**Activity**
For the entries below, work out how many lines contain the string "mode" and write only the number.

────────────────────────────────────────

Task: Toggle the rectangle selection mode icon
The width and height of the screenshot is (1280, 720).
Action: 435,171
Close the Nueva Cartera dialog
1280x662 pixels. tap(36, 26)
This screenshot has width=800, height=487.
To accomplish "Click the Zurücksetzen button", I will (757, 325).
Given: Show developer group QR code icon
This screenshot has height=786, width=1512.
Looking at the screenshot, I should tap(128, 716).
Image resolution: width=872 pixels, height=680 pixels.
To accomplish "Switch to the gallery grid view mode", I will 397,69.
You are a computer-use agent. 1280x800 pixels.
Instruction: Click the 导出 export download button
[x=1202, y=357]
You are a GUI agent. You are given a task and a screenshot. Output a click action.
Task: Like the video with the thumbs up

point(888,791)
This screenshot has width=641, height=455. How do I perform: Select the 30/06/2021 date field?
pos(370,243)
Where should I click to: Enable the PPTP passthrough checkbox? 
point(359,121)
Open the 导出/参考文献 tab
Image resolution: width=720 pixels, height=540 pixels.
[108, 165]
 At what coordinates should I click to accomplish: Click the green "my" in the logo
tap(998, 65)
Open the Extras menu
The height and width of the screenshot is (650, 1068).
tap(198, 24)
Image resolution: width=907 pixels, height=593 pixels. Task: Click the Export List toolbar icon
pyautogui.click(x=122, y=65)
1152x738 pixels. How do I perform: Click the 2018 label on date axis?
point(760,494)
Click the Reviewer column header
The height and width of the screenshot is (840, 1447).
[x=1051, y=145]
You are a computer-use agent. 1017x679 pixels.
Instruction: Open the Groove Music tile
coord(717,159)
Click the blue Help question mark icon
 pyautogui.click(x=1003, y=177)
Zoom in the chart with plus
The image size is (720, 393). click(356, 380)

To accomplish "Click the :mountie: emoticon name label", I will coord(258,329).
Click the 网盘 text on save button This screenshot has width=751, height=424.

────────────────────────────────────────

**Result for this task**
2